### [Exercise prompt]
Every line below that has the string "HUSS" needs to be copied.

(Information provided Opens)

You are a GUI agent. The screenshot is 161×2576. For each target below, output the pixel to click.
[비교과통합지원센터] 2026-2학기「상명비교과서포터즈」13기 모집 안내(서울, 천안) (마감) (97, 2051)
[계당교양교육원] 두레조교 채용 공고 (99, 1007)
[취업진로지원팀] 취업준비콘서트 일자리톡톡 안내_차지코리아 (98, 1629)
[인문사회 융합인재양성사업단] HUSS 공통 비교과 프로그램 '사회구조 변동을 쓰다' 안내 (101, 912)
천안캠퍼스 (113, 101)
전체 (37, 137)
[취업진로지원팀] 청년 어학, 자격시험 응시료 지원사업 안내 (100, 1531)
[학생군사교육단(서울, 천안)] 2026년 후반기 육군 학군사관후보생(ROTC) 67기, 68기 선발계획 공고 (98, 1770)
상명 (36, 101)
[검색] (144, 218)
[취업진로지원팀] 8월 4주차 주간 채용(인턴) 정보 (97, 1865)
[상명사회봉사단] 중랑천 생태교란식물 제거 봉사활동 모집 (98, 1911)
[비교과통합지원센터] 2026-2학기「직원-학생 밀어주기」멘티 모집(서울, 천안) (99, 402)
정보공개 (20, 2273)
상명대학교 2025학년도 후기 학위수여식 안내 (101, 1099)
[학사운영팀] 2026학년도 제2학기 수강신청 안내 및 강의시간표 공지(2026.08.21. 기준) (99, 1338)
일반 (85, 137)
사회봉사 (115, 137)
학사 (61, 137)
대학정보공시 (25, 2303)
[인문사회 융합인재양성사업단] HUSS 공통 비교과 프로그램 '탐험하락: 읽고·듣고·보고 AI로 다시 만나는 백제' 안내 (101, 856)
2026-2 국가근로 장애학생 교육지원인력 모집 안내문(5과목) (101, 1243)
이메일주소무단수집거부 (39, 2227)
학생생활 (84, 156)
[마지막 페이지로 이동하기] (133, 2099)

(Information provided Closes)

### [Answer section]
[인문사회 융합인재양성사업단] HUSS 공통 비교과 프로그램 '사회구조 변동을 쓰다' 안내 (101, 912)
[인문사회 융합인재양성사업단] HUSS 공통 비교과 프로그램 '탐험하락: 읽고·듣고·보고 AI로 다시 만나는 백제' 안내 (101, 856)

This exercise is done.